Patient’s BP is 100/70 mmHg (normotensive), Heart rate – 98 bpm (normal), Respiratory
Rate – 18 breaths/min (normal), Temperature – 36.3’ C (normothermia), fundal height 34 cm
and fetal heart rate 140 bpm. Leopold’s Maneuver 1 – Breech, Leopold’s Maneuver 2 – Fetal
back, right maternal side, Leopold’s Maneuver 3 – cephalic, engaged, Leopold’s Maneuver 4
– not done, patient couldn’t tolerate pain. On pelvic examination at the time of admission
the Cervix was 5 cm dilated, 50% effaced, station -3, with ruptured bag of water, strong
uterine contractions occurring every 5 minutes lasting for 50 seconds and cephalic
presentation. After 2 hours and 30 minutes of admission there were same internal
examination findings and uterine contraction frequency and an intervention was done. After
5 hours and 30 miutes of admission the cervix 7 cm dilated, fully effaced, station -3, rbow,
contractions every 3 minutes lasting 60 seconds. After 7 hours and 30 minutes of admission
the cervix fully dilated, fully effaced, station +2. The patient was in active phase of labor at
the time of admission and the patient had protracted active phase dilatation and fetal
descent arrest in the labor progress. The patient was monitored anticipating for
spontaneous vaginal delivery.
NORMAL LABOR
A women with intact membrane ,cervical dilation of 3-4cm or greater is presumed to be a
reasonably reliable threshold for the diagnosis of labor.

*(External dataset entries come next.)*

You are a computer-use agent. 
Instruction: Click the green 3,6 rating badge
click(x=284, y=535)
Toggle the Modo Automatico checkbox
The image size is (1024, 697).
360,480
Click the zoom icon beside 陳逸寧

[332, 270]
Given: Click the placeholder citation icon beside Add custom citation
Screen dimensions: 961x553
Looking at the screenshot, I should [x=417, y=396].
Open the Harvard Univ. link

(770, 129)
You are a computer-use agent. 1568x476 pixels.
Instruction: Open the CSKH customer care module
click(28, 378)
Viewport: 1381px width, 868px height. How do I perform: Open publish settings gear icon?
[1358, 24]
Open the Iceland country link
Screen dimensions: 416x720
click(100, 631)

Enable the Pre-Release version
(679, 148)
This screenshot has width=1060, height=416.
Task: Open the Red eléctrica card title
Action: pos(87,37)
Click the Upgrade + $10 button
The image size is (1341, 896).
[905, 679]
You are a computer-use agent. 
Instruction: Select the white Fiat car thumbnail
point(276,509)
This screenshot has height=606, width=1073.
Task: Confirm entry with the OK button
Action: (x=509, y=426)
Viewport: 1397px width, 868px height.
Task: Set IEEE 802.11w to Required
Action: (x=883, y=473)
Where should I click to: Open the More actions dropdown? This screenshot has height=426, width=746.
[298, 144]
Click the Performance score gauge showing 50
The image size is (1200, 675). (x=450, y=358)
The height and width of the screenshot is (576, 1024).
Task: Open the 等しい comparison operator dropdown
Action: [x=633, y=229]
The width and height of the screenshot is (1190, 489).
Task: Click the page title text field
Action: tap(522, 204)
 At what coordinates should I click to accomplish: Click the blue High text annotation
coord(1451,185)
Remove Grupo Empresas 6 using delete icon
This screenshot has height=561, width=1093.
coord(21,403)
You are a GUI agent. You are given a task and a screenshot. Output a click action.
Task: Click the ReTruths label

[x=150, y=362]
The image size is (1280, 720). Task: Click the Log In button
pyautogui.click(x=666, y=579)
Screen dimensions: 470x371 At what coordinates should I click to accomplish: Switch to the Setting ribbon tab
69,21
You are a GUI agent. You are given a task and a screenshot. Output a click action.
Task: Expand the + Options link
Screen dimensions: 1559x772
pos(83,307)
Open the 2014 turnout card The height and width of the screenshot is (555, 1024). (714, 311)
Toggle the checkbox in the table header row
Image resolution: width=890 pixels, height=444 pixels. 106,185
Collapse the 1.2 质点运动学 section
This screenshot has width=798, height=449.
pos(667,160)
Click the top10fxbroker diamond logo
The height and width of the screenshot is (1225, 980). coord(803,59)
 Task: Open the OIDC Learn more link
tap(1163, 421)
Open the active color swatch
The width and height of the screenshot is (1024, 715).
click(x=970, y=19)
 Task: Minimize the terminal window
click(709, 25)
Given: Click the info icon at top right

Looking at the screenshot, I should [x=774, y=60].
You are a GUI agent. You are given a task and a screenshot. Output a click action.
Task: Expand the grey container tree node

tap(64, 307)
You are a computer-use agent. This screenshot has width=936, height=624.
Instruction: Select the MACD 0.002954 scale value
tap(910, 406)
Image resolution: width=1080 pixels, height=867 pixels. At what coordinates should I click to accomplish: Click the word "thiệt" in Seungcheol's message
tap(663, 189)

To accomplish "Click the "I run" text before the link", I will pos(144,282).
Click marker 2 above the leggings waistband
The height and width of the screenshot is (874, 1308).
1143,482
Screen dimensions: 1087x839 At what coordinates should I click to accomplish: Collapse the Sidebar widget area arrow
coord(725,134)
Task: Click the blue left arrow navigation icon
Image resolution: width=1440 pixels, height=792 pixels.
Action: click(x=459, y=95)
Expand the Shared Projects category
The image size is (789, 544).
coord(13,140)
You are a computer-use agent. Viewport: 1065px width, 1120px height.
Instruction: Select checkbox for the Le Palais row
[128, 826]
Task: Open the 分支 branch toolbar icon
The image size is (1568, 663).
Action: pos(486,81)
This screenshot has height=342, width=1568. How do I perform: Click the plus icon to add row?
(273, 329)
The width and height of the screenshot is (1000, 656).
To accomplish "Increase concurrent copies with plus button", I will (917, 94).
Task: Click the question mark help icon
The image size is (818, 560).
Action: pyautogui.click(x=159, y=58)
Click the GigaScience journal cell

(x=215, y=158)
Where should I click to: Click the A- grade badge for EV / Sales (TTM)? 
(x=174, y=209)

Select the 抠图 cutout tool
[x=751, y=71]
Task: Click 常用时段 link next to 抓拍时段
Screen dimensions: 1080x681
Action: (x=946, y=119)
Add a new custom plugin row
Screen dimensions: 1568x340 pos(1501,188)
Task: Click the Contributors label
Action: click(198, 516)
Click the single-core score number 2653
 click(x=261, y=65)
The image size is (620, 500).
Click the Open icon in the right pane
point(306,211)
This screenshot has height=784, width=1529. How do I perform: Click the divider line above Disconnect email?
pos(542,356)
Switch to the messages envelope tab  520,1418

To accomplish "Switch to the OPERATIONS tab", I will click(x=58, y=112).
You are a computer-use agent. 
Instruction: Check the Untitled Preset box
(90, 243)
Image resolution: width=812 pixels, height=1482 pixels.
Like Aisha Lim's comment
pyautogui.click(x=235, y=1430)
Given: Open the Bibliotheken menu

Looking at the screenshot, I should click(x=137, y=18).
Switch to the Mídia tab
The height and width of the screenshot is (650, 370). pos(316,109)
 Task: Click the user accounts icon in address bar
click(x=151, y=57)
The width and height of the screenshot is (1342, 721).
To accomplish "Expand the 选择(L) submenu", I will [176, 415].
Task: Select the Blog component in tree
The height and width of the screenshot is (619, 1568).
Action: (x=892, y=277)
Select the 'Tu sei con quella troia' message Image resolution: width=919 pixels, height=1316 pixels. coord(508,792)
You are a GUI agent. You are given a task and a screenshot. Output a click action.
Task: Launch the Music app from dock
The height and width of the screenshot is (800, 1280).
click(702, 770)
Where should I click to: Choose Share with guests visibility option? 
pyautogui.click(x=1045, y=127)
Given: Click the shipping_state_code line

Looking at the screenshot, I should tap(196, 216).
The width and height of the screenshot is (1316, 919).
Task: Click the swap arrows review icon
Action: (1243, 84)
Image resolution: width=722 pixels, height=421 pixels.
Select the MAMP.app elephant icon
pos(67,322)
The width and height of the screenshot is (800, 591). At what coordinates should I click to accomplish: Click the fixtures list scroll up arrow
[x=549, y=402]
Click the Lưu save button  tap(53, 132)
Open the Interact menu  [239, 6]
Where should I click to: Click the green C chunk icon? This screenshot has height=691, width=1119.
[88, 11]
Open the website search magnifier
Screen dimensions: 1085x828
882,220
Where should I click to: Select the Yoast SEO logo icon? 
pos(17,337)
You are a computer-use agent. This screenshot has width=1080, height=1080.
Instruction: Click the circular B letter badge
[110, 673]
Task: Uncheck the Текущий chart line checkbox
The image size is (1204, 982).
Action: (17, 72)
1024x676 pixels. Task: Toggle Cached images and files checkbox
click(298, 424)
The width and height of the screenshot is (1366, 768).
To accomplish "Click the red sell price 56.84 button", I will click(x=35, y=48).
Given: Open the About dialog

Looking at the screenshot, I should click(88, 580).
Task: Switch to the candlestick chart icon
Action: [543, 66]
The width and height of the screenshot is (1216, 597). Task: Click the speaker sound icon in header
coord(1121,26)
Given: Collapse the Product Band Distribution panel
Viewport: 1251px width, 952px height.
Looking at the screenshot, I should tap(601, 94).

First stage of labor-This stage starts when painful contractions become regular ( 5 minutes
apart for 1 hour) and ends with cervical dilatation.
Two types of cervical dilatation is defined by Freedman, Latent phase (preparatory division) and
active phase-(functional division)
Latent phase- The latent phase for most women ends once dilation of 3-5 cm is
achieved. More recently, a consensus committee of American college of obstetricians and
gynecologists and society for maternal fetal medicine (2016c) has redefined active labor to
begin at 6 cm cervical dilatation.
Active phase- The threshold for active labor is defined as cervical dilation of 3 to 6 cm
or more ,in the presence of uterine contractions.
Second stage of labor- This stage begins with complete cervical dilation and ends with fetal
delivery. The median duration is approximately 50 minutes for nulliparas and about 20 mins for
multiparas but it is highly variable.
Third stage of labor- This stage begins immediately after fetal delivery and involves
separation and expulsion of the placenta and membranes.